- EXTRACTED INFORMATION:
· · · · · · ·
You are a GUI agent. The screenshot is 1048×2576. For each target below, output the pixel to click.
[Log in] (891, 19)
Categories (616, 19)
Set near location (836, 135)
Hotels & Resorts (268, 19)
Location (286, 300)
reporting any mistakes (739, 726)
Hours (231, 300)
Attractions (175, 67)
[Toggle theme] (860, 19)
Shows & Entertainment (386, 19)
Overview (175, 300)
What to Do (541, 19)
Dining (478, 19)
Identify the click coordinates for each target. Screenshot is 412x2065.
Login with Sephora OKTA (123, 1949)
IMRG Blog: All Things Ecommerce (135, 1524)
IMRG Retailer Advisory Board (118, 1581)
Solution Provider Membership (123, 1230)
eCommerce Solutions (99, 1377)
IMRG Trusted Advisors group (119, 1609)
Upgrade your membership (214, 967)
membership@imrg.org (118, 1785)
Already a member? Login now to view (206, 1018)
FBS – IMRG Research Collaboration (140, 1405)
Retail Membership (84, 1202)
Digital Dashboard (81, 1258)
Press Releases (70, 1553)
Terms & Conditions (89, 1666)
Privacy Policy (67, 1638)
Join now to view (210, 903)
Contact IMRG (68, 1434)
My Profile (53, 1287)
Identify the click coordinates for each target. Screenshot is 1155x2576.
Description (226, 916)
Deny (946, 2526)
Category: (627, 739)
· · · · · · ·
- REQUIRED ACTION: From the records, determine the number of lines holding the word "each", and state that number only.

- RESULT OF THE TASK: 3